Moneter.id – Rapat umum pemegang saham tahunan (RUPST) tahun buku
2018 dan rapat umum pemegang saham luar biasa (RUPSLB) 2019 memutuskan PT
Nippon Indosari Corpindo Tbk (ROTI) akan membagikan dividen tunai sebesar
Rp59,72 miliar atau 35% dari laba bersih 2018.
“Perseroan mencetak laba bersih yang dapat
diatribusikan kepada entitas induk senilai Rp172,69 miliar pada 2018,” tulis
perseroan diketerangan resminya, Rabu (8/05/2019).
Dijelaskan, untuk jadwal dividen tunai akan dibagikan
pada 31 Mei 2019. Selain penetapan dividen, RUPST juga menghasilkan beberapa
keputusan di antaranya, menyetujui laporan tahunan direksi perseroan, termasuk
laporan realisasi penggunaan dana hasil penawaran umum perseroan, mengensahkan
neraca dan perhitungan laba rugi perseroan untuk tahun buku 2018.
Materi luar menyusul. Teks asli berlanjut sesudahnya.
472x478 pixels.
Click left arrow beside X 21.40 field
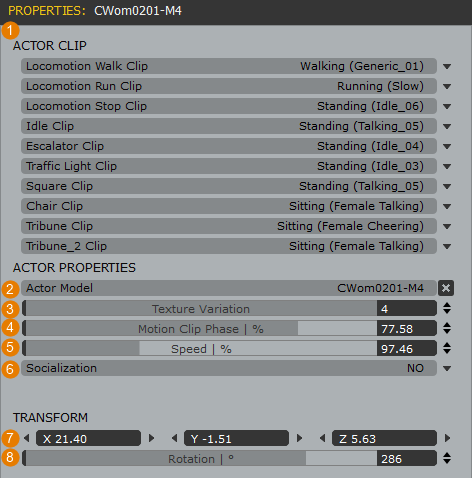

Sementara dalam RUPSLB, pemegang saham telah
menyetujui perubahan penggunaan dana hasil penawaran umum menjadi untuk rencana
pengembangan fasilitas produsksi berupa pembangunan sekitar 4-6 pabrik baru di
seluruh wilayah Indonesi, serta penambahan lini produksi di pabrik-pabrik yang
ada sekarang.
Berdasarkan laporan realisasi penggunaan dana hasil
penawaran umum per 31 Desember 2018, perseroan memiliki sisa dana hasil
penawaran umum sebesar Rp1,04 triliun atau 79% dari hasil bersih penawaran umum
sebesar Rp1,31 triliun.
Adapun, Rp271,88 miliar dana yang telah digunakan
untuk penambahan pabrik baru, lini produksi, perawatan pemeliharaan dan
fasilitas produksi.
Informasi saja, emiten produsen roti bermerek Sari
Roti ini baru saja menyelesaikan pembangunan Pabrik Batam dan beroperasi pada
Desember 2018. Ini merupakan pabrik ke-11 di Indonesia.